3659 Background: The orally active epidermal growth factor receptor (EGFR) tyrosine kinase inhibitor, gefitinib (IRESSA) shows promising activity in several tumor types. Preclinical studies suggest gefitinib has synergistic activity in combination with oxaliplatin in colorectal cancer (CRC) cells. This Phase II multicenter study evaluated gefitinib combined with FOLFOX-6 as first-line treatment in patients (pts) with EGFR-positive advanced CRC. Methods: Pts received gefitinib 250 mg/day combined with simplified FOLFOX-6 every 2 weeks for ≥8 weeks in order to be evaluable for response. Treatment was continued until progressive disease (PD), unacceptable toxicity, or withdrawal. Pts with clinical benefit after up to a maximum of 10 courses could continue gefitinib monotherapy. Tumor assessment (CT scan) by RECIST was made at baseline and every 4 cycles. All adverse events (AEs) were assessed by NCI-CTC. Serum EGFR was evaluated at baseline and every assessment.

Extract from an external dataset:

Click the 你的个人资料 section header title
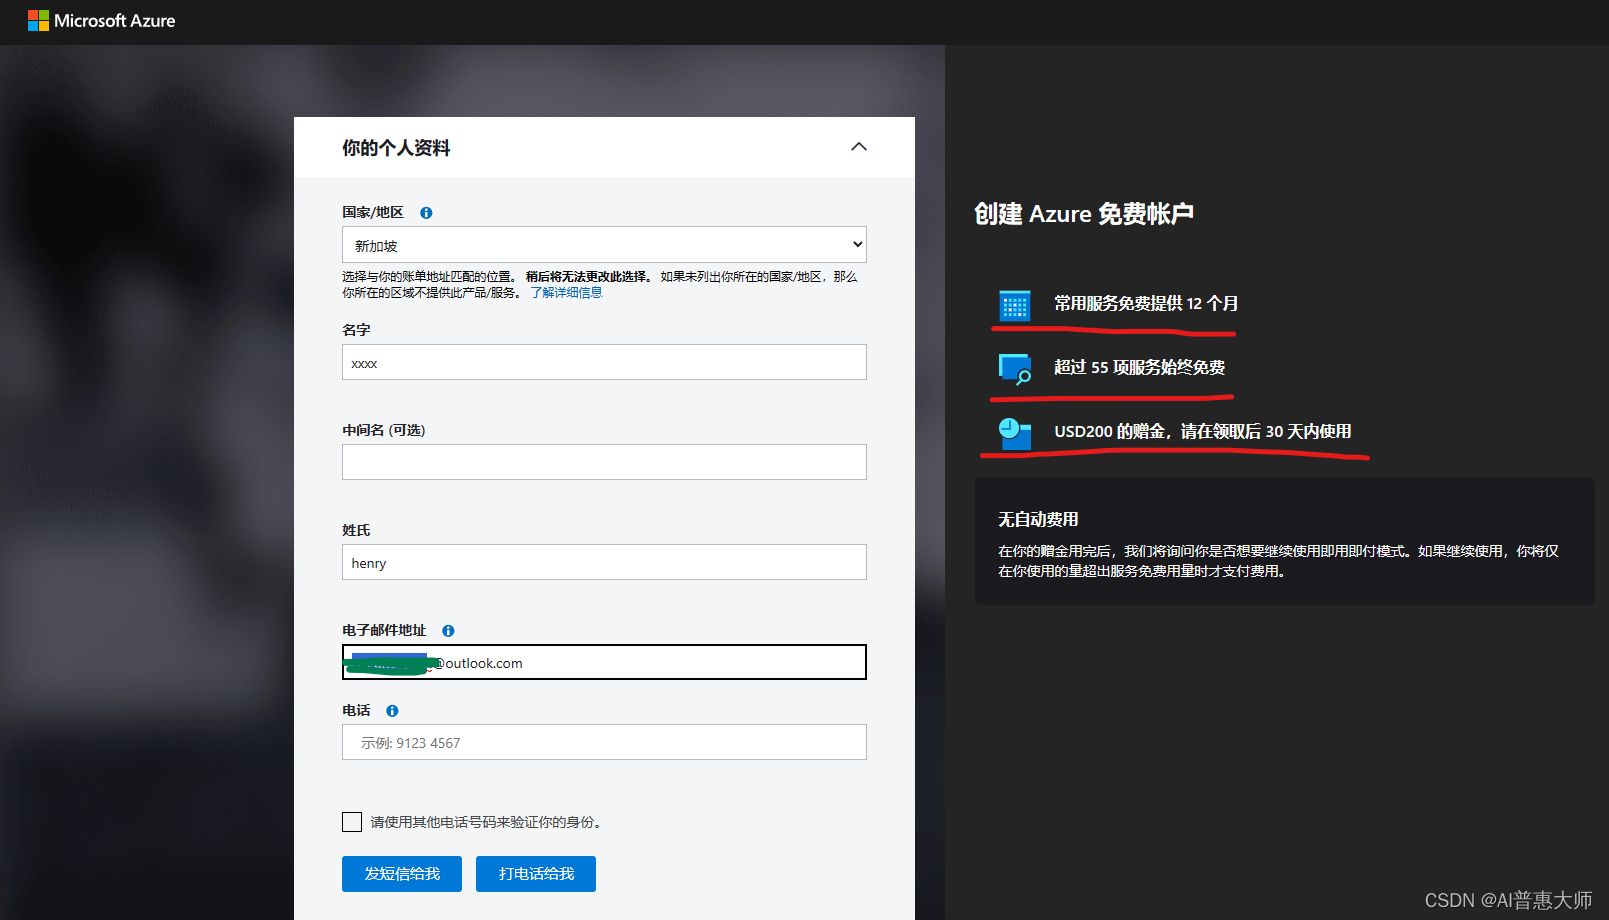[x=396, y=148]
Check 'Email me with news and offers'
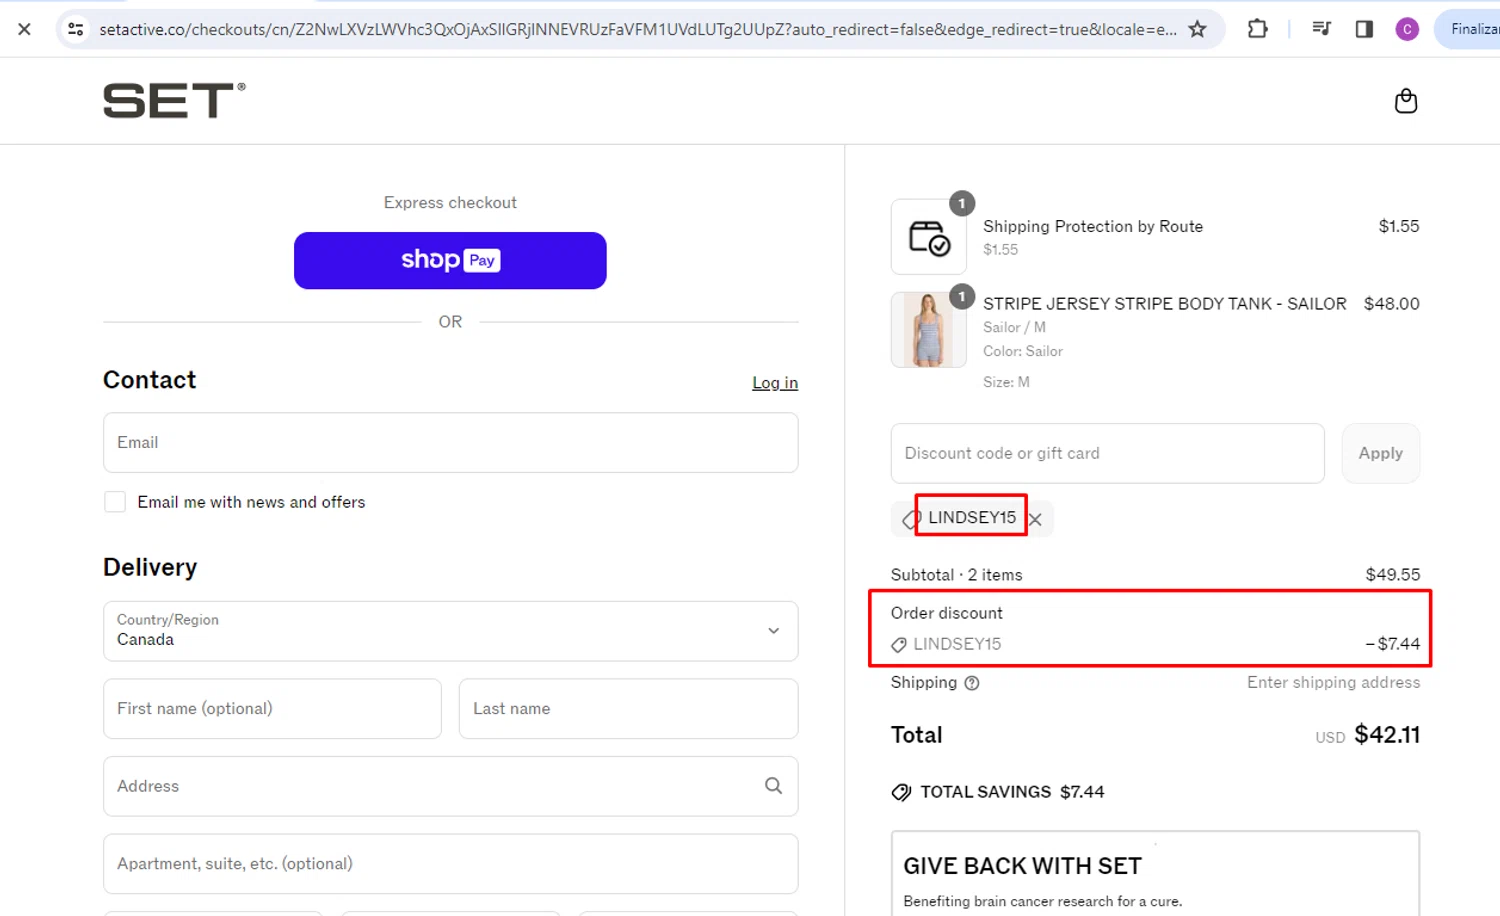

Results: 47/49 pts met the entry criteria: 21 male, 26 female; median age 58 years (range 39–76); ECOG performance status 0/1/2: 33/10/4; stage IV at diagnosis: 37 (78.7%); 1/2/>2 disease sites: 23/16/8. At a median follow-up of 4.3 months 39 pts were evaluable for efficacy (8 too early): 29 (74.4%) PR; 9 (23.1%) SD; 1 (2.6%) PD. In 42 pts evaluable for safety (259 cycles), grade 3/4 AEs occurred in 40.5% of pts: neutropenia/leukopenia (16.7%), diarrhea (14.3%), mucositis (7.1%), nausea (4.8%), and fatigue (4.8%). As yet it is too early to assess survival or the role of gefitinib as maintenance therapy. Serum EGFR data (n=27) did not correlate with response. Conclusions: These preliminary data show that first-line gefitinib combined with simplified FOLFOX-6 has promising activity in pts with advanced CRC. Final data will be reported at the meeting. No significant financial relationships to disclose.